EXPLANATORY NOTES AND QUAINT SAYINGS

Verse 15. O Lord, open thou my lips; and my mouth shall shew forth thy praise. As man is a little world in the great, so the tongue is a great world in the little. Nihil habet medium; aut grande malum est, aut grande bonum. (Jerome.) It has no mean; it is either a great evil, or a great good. If good (as Eunapius said of that famous rhetorician) a walking library, a whole university of edifying knowledge; but if bad (as St. James doth tell us, James 3:6 ), "a world of wickedness." No better dish for God's public service, when it is we; seasoned; again, none worse, when ill handled. So that if we desire to be doorkeepers in God's house, let us entreat God first to be a doorkeeper in our house, that he would shut the wicket of our mouth against unsavoury speeches, and open the door of our lips, that our mouth may shew forth his praise. This was David's prayer, and ought to be thy practice, wherein observe three points especially: who, the Lord; what, open my lips; why, that my mouth shall shew forth thy praise. For the first -- man of himself cannot untie the strings of his own stammering tongue, but it is God only which opened "a door of utterance." Colossians 4:3 . When we have a good thought, it is (as the school doth speak) gratia infusa; when a good word, gratia effusa; when a good work, gratia diffusa.
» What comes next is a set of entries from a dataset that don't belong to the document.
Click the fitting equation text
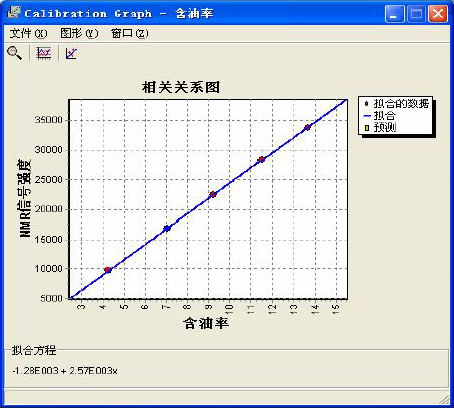[x=65, y=371]
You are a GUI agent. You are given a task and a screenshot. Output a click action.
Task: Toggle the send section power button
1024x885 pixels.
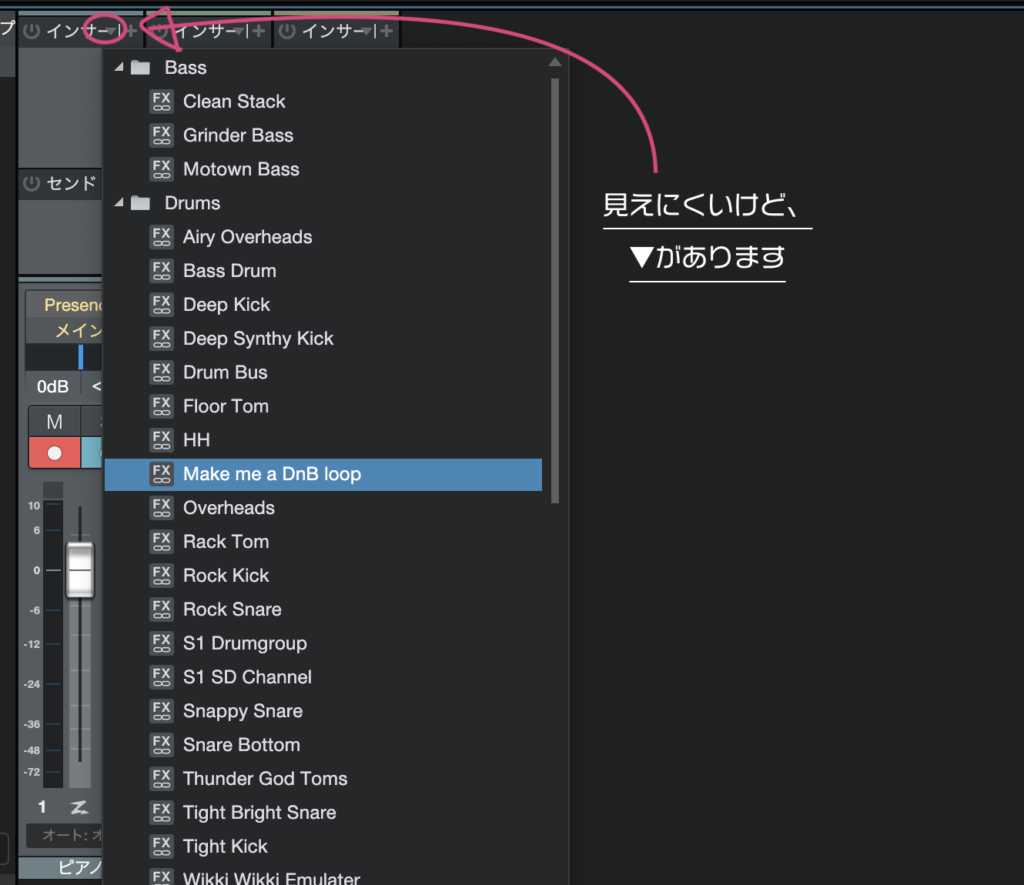31,183
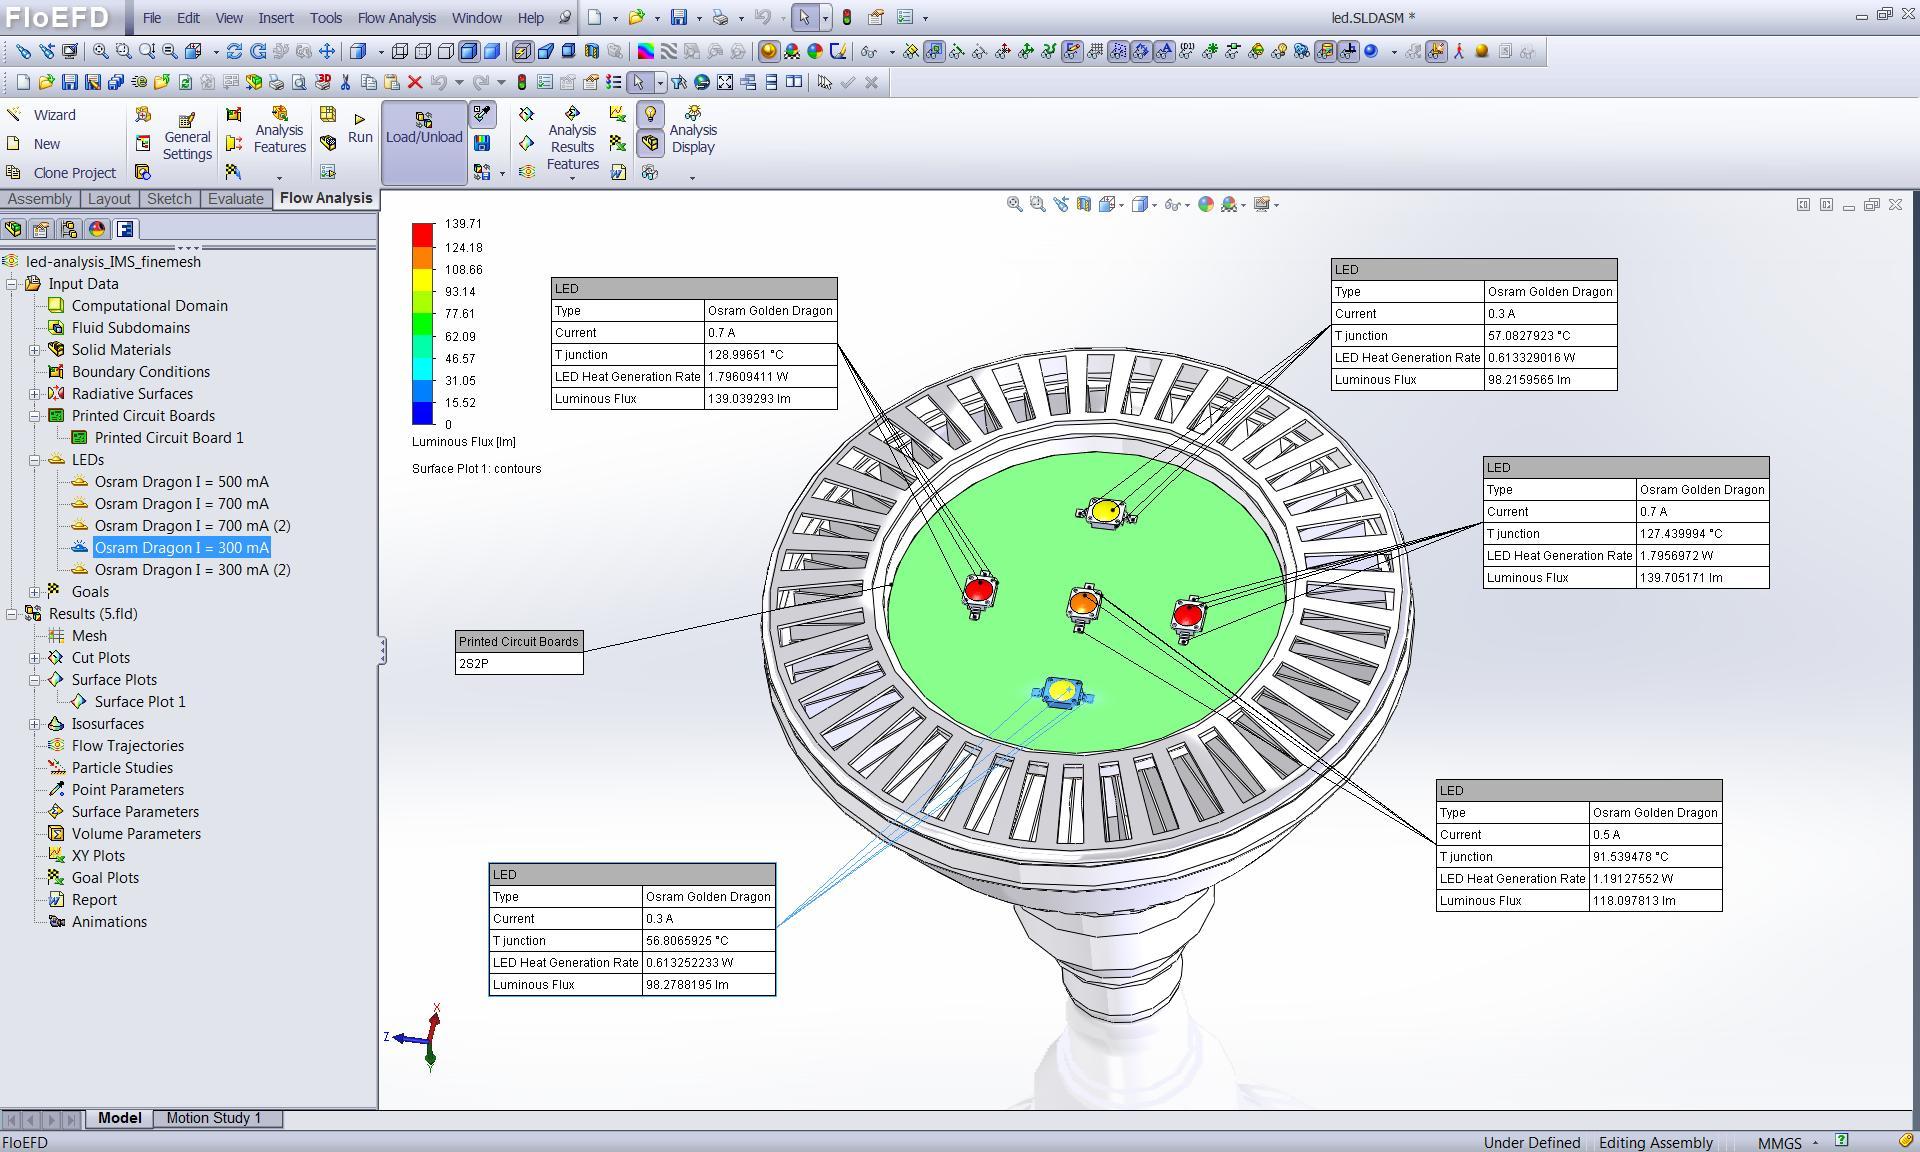
Task: Switch to the Evaluate tab
Action: point(235,199)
Man is a lock, the Spirit of God has a key, "which openeth and no man shutteth;" again, "shutteth and no man openeth." Revelation 3:7 . He did open the heart of Lydia to conceive well, the ears of the prophet to hear well, the eyes of Elisha servant to see well, and here the lips of David to speak well. Ac 16:1-40 Isaiah 50:1-11 2 Kings 6:1-33 . And therefore, whereas in the former verse he might seem too peremptory, saying, My tongue shall sing aloud of thy righteousness; he doth, as it were, correct himself by this later edition and second speech: O Lord, I find myself most unable to sing or say, but open thou my lips, and touch thou my tongue, and then I am sure my mouth shall shew forth thy praise. John Boys.

Verse 15. O Lord, open thou my lips, etc. Again he seems to have the case of the leper before his mind, with the upper lip covered, and only crying unclean, unclean; and he prays as a spiritual leper to be enabled, with freedom and fulness, to publish abroad the praise of his God. W. Wilson.

Verse 15. (first clause). He prays that his lips may be opened; in other words, that God would afford him matter of praise. The meaning, usually attached to the expression is, that God would so direct his tongue by the Spirit as to fit him for singing his praises. But though it is true that God must supply us with words, and that if he do not, we cannot fail to be silent in his praise, David seems rather to intimate that his mouth must be shut until God called him to the exercise of thanksgiving by extending pardon. John Calvin.

 

HINTS FOR PASTORS AND LAYPERSONS

Verse 15.

  1. Confession. His lips are sealed on account --
  2. Of his fall -- and well they might be.
  3. Of natural timidity.
  4. Of want of zeal.
  5. Petition, "Open thou," etc. Not my understanding merely and heart, but "lips."
  6. Resolution. Then he would speak freely in God's praise.

Verse 15.

  1. When God does not open our lips we had better keep them closed.
  2. When he does open them we ought not to close them.
  3. When he opens them it is not to speak in our own praise, and seldom in praise of others, but always in his own praise.
  4. We should use this prayer whenever we are about to speak in his name. "O Lord, open," etc.